Цитируемый текст |
□ □ □ □ □ □ □
Игорь Шевелев

 

Погорельцы из Эдема

Ирония, как оборотная сторона жалости к себе

 

Виктория Токарева, несмотря на давнюю и широкую известность своих книг и фильмов, снятых по ее сценариям и давно ставших классикой нашего кино, сама на экранах телевизоров не мелькает, интервью практически не дает. Исключение для нашей газеты, возможно, сделано потому, что нынешний год для писательницы - юбилейный. К тому же, в издательстве АСТ выходит книга ее прозы под названием «Одна из многих». Туда, кроме только что написанных повестей, вошли произведения, печатавшиеся на протяжении сорока с лишним лет  творчества писательницы.

 

МН: Ваша новая книга прозы, которая выходит в издательстве АСТ, выстроена в обратном порядке, - от только что написанных повестей до самых первых, - оставаясь при этом стилистически единой? Вы хотели подчеркнуть, что, как писатель, не изменились за эти годы?

Токарева: А как может измениться стиль? Стиль это ты сама. Он, как цвет глаз, не меняется. Пишешь так, потому что хочется. Творчество это инстинкт передачи информации. Такой же мощный как инстинкт продолжения рода. Меня тянет к письменному столу, как алкоголика к бутылке. Я ничего с этим не могу поделать, да и не хочу. Меня это устраивает. Если уезжаешь отдыхать, или бывает период накопления, когда по три месяца не пишешь, то переживаешь это очень тяжело.

МН: А пишете в тех же объемах, что и сорок лет назад?

Токарева: Я пишу одну книгу в полтора года. Повесть "Одна из многих", вошедшая в новую книгу, это - полтора года. Даша Донцова те же двести страниц пишет за десять дней. А я все делаю медленно. Помню, географию в школе учила по шесть часов.
□ □ □ □ □ □ □
Предоставленные данные |
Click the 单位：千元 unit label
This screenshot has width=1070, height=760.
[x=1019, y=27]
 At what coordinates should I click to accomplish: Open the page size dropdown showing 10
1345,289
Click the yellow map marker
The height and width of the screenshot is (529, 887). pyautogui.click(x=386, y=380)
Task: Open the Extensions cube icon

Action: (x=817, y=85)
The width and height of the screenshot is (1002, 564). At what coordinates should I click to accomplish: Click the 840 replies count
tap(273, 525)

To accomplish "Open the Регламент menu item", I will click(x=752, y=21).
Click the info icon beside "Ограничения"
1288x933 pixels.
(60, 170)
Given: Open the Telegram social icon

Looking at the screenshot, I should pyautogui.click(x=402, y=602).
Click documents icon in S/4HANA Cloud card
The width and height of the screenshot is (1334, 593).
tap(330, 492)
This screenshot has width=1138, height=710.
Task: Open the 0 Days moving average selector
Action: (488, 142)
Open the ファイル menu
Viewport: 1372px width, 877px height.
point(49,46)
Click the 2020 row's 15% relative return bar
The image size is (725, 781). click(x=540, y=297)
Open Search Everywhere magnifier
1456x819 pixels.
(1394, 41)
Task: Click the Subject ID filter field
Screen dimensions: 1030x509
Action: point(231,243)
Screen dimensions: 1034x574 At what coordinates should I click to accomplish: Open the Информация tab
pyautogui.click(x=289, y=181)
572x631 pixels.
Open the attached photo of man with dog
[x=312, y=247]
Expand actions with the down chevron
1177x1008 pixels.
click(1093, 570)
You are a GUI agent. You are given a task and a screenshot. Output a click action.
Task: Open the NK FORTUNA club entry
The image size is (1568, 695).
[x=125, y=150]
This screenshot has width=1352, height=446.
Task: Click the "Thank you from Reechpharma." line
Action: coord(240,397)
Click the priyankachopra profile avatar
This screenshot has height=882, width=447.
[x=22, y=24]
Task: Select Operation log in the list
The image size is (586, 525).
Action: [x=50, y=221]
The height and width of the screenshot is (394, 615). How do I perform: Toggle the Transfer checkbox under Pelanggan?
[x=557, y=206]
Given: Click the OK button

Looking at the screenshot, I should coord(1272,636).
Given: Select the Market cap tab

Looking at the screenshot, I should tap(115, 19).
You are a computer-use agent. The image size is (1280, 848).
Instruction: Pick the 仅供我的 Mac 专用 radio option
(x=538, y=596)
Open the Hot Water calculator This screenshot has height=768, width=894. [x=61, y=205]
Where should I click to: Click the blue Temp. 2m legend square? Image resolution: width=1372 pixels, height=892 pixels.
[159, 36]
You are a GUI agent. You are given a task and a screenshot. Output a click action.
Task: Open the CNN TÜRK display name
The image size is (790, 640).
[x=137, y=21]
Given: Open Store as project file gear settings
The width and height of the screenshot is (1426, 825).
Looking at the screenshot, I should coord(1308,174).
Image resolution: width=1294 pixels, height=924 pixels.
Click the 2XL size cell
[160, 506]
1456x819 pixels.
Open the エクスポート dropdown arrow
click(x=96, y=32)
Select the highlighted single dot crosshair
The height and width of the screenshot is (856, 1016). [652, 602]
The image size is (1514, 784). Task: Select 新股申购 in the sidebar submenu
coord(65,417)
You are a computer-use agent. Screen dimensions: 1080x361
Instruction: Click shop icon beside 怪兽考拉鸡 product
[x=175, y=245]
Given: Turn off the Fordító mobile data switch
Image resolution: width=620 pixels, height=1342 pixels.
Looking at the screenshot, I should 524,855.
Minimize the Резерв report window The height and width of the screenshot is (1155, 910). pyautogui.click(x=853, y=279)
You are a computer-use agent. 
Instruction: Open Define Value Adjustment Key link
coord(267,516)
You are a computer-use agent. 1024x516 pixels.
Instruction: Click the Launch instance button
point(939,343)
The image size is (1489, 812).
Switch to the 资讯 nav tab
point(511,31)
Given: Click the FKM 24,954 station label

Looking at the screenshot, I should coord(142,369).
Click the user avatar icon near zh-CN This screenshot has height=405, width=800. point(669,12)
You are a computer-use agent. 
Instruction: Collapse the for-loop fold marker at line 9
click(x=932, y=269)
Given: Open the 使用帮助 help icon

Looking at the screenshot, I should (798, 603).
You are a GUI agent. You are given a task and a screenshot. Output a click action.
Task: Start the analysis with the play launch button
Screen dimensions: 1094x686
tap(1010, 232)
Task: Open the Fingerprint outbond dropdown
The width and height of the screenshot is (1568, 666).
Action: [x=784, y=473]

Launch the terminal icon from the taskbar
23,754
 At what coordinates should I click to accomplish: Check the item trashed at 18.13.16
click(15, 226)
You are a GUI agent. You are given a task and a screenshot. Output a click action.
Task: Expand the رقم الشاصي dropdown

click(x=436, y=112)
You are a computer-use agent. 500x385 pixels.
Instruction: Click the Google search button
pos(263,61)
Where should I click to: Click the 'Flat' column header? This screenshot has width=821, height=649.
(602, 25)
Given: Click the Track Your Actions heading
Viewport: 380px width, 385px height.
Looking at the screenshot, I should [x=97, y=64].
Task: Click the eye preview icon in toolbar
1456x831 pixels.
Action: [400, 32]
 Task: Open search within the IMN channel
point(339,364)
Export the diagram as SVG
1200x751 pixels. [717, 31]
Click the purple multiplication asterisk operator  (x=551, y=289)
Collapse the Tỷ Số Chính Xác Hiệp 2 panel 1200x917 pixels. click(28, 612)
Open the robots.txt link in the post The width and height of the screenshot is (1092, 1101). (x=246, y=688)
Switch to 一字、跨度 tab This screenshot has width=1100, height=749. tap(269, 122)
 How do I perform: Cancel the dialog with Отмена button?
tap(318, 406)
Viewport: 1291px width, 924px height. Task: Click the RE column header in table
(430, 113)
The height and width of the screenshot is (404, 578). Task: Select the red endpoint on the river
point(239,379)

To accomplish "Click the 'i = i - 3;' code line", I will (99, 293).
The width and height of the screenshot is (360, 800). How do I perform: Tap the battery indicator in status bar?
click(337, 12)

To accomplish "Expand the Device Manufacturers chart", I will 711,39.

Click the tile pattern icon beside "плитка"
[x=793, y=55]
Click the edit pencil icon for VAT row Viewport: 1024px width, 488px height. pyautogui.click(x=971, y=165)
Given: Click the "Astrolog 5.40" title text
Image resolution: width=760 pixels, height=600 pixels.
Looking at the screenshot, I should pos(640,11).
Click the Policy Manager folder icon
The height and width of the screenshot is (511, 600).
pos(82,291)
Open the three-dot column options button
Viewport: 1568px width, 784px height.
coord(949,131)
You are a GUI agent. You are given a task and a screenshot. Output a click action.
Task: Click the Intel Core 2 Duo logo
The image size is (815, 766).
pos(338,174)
□ □ □ □ □ □ □
Ваше задание |
Пожалуйста, продолжите интервью с Викторией Токаревой, приведенное выше записей, начиная сразу после его последнего предложения.

Результат задания |
МН: А следите, как изменился за эти десятилетия ваш читатель?

Токарева: Я не могу видеть их изменений. Думаю, что читатели не изменяются, а умирают. А рождаются и вырастают новые. Сменилось поколение. Дети моих ровесников уже взрослые, и у них самых молодые дети. Пришло компьютерное поколение. При этом я отмечаю, что, куда бы я ни приехала, мои книги продаются так же широко, как и прежде. Приезжаю на фестиваль в Сочи, они продаются. В Америку приезжаю, в Израиль - продаются. Недавно прочитала, что я на седьмом месте по продажам. На первом месте - Донцова. И на третьем тоже Донцова. По-моему, седьмое место - это очень хорошо. Смешно рассчитывать на первые места, прожив так долго и печатаясь так давно.

МН: А не надоело за столько лет описывать одно и то же, - слабость мужчин, хищность женщин?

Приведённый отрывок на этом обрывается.